Presenting on the call today will be Emmanuel Lakios, President and CEO and Member of the CVD Board of Directors; and Rich Catalano, Executive Vice President and Chief Financial Officer. We posted our earnings press release and call replay information on the Investor Relations section of our website.
Before we begin, I'd like to remind you that many of the comments made on today's call contain forward-looking statements, including those related to future financial performance, market growth, total available market, demand for our products, and general business conditions and outlook. These forward-looking statements are based on certain assumptions, expectations, and projections and are subject to a number of risks and uncertainties described in our press release and in our filings with the SEC, including but not limited to risk factors section of the company's 10-K for the year ended December 31, 2023.
Actual results may differ materially from those described during this call. In addition, all forward-looking statements are made as of today, and we undertake no obligation to update any forward-looking statements based on new circumstances or revised expectations.
Now I'll turn the call over to Emmanuel Lakios. Please go ahead, sir.
Emmanuel Lakios - President, Chief Executive Officer, Director
Kevin, thank you, and good afternoon, everyone. Thank you all for joining us today to discuss our fourth quarter and fiscal 2023 financial results and other important company developments and pertinent information related to our business. Your thoughts are important to us, and we look forward to your questions in our Q&A session.
Fourth-quarter 2023 revenue was $4.1 million, down significant versus the prior-year period. As our business continues to experience fluctuations in revenue, given the nature of our emerging growth and markets we serve, we will -- we were -- and are disappointed with both the fourth quarter and full year performance. We'll stay the course of our strategy to return to consistent profitability with a focus on growth and return on investments.
Our primary goal is to expand presence -- penetration of our equipment solutions into high-power electronics, battery materials, aerospace, and industrial applications. To this end, I am very pleased to announce that we started off 2024 with several key new order wins.

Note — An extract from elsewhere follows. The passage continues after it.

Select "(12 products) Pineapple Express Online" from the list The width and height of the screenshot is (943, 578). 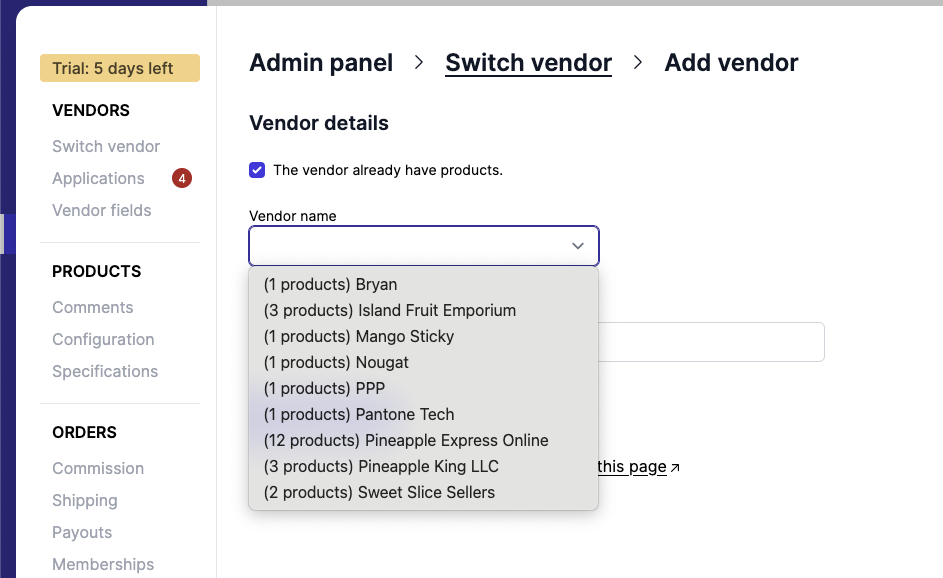coord(405,440)
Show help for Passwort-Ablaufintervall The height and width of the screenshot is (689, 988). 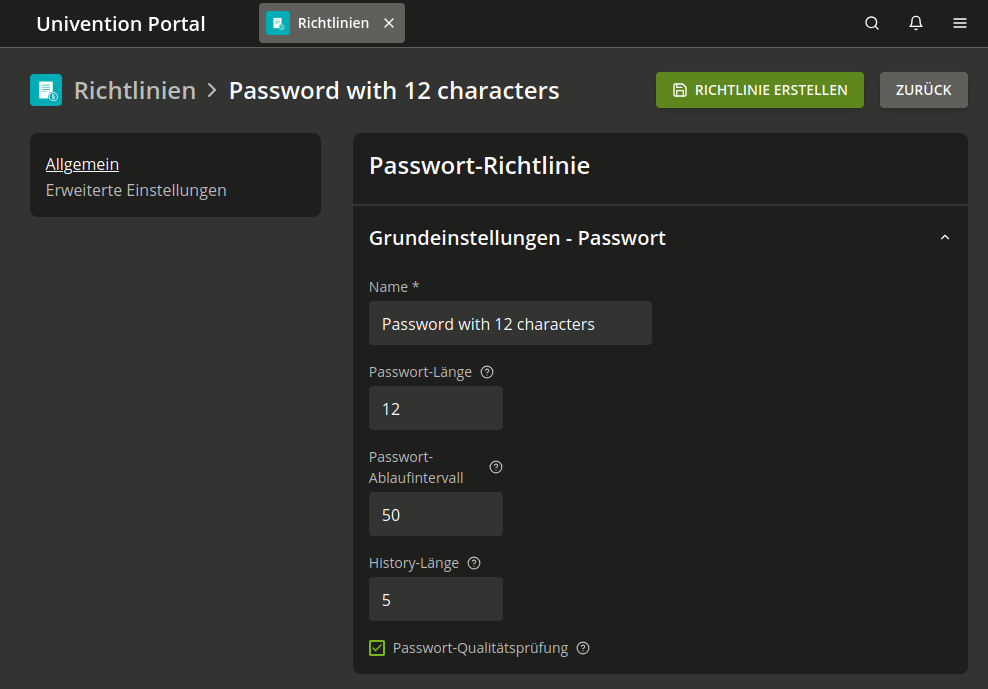[x=496, y=467]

First of all, we successfully penetrated a second PVT equipment customer with an evaluation unit for our newly launched PVT200 system, used to grow 200-millimeter silicon carbide crystals. This represents an important milestone for CVD with potential follow-on production orders, should our equipment effectively meet the customers' needs.

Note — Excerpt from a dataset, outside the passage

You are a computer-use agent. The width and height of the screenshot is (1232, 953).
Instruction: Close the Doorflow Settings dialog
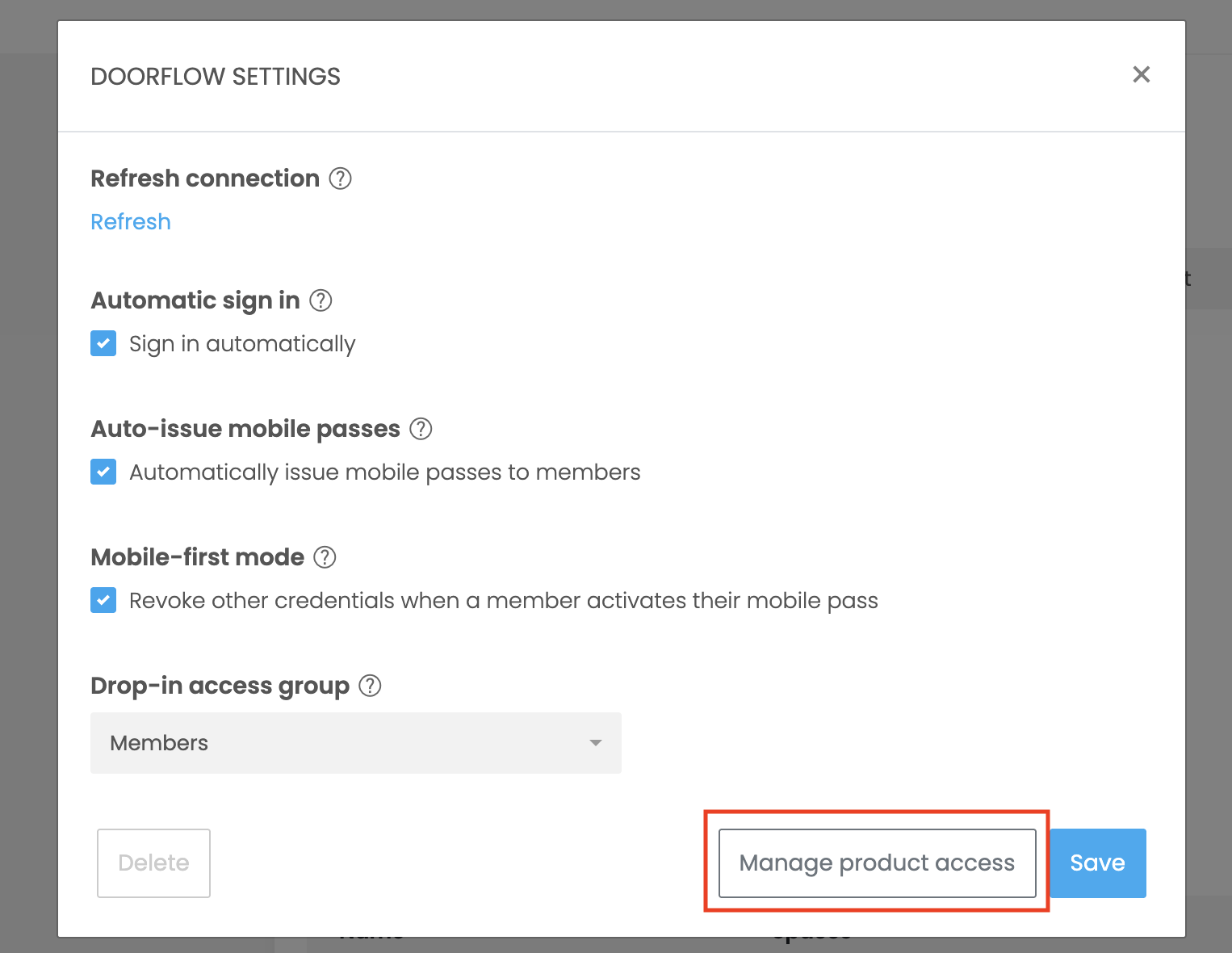[1141, 75]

Second, we received a $10 million multisystem order for our silicon carbide CVD coating reactors from an industrial customer. The tools will be used to deposit a silicon carbide protective coating on OEM components. We are encouraged by these orders as we continue to make investments in both research, development, and sales marketing, which includes direct engagement with multiple potential customers, all focused on our key markets.
I will turn over our call to our CFO, Rich Catalano, who will provide you an overview of our fourth quarter and fiscal 2023 results. Rich?
Richard Catalano - Chief Financial Officer, Vice President, Company Secretary
Thank you, Manny, and good afternoon. Our revenue for fiscal 2023 was $24.1 million, a decrease of $1.7 million or about 7%. The decrease was primarily attributable to lower revenue in our CVD equipment segment of approximately $0.4 million related to lower PVT150 system revenues that was offset by higher aerospace revenue.
Our CVD Materials business was lower by $2 million. This is due to the sale of our Tantaline subsidiary in May 2023, and the announced wind down of our MesoScribe operations. These decreases were offset by an increase of $0.6 million in our SDC segment due to higher demands.
Our gross profit margin was 21% in 2023. This is compared to 26% in the prior year. The decrease in gross profit of $1.6 million was primarily due -- significant cost overrun on one large contract in 2023 and also lower PVT150 and CVD Materials revenues as compared to 2022.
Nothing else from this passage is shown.